*** The data ***

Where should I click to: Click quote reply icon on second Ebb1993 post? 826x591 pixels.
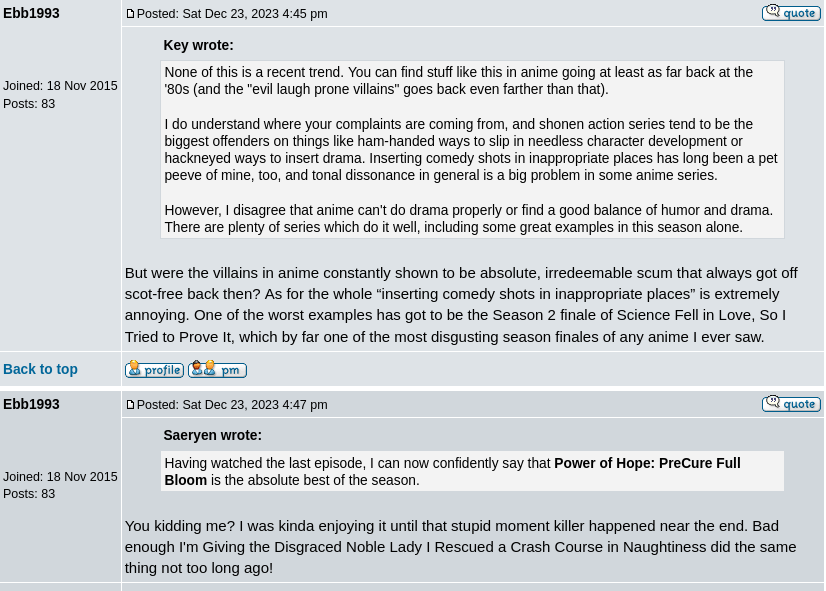click(x=791, y=403)
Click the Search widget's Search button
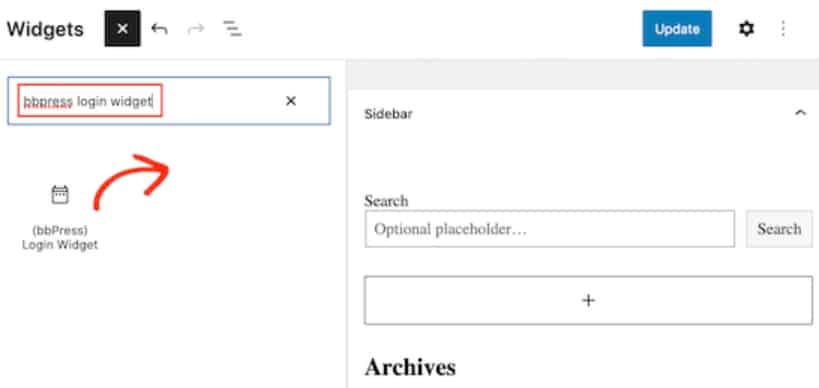The height and width of the screenshot is (388, 819). (x=779, y=229)
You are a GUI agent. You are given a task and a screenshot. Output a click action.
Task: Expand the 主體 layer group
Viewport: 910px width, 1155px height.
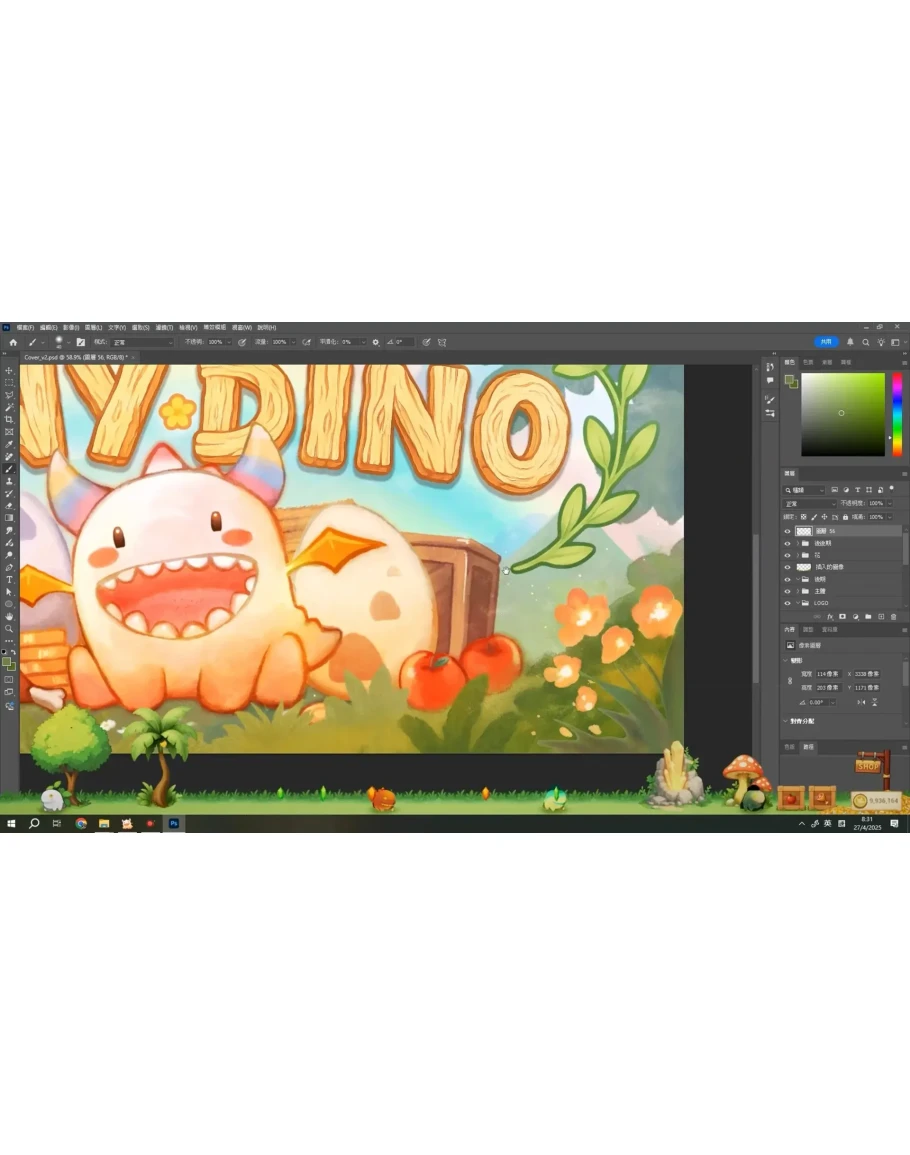pos(797,591)
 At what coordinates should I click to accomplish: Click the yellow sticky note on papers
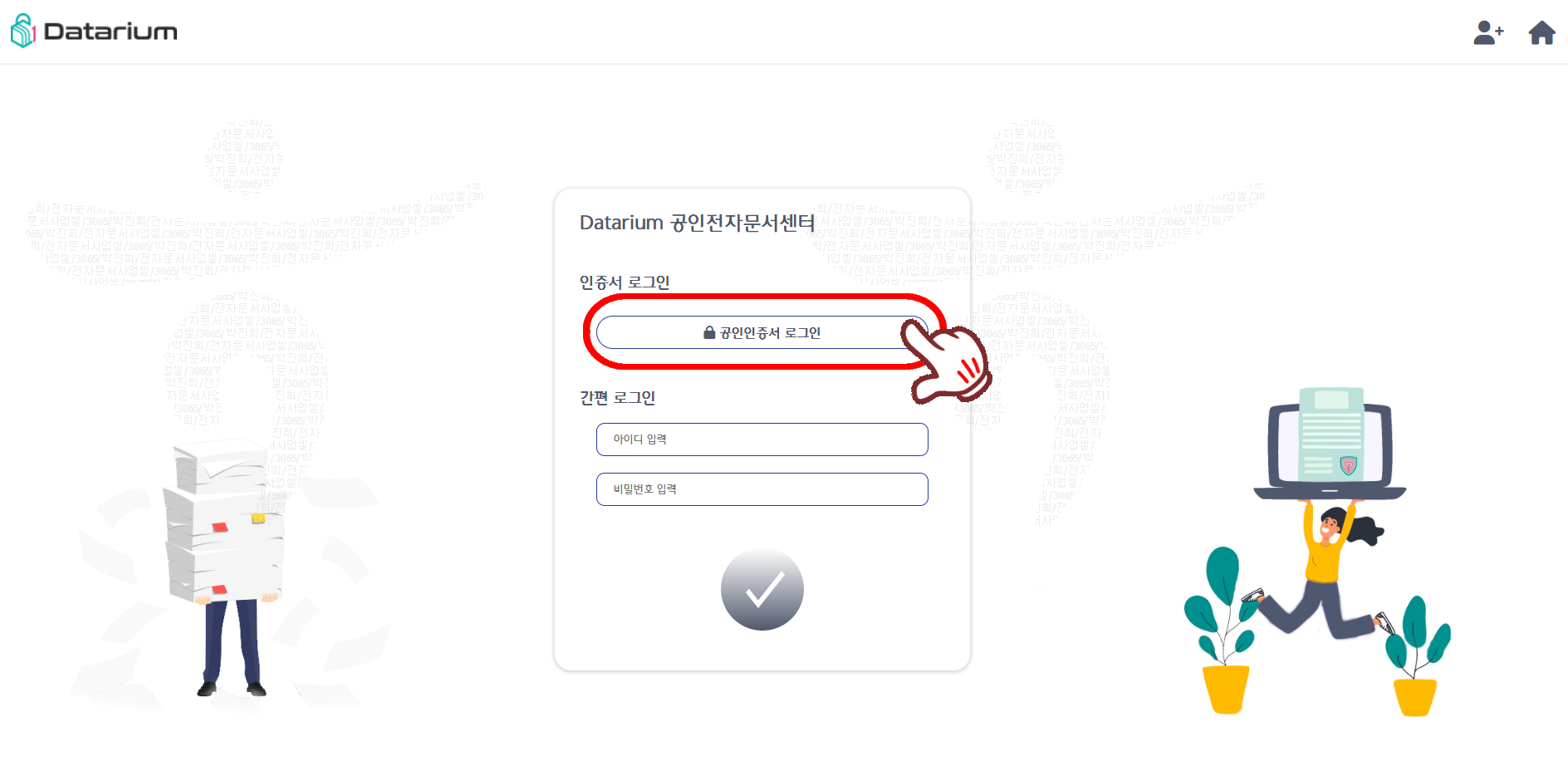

***

#### Activity:
Keep the pictures out of your copy. Copy only the lines from the line that holds "Task: Expand the 主體 layer group" through the last line of the listing above, both included.

#### Answer to this task:
Task: Expand the 主體 layer group
Viewport: 910px width, 1155px height.
pos(797,591)
 At what coordinates should I click to accomplish: Click the yellow sticky note on papers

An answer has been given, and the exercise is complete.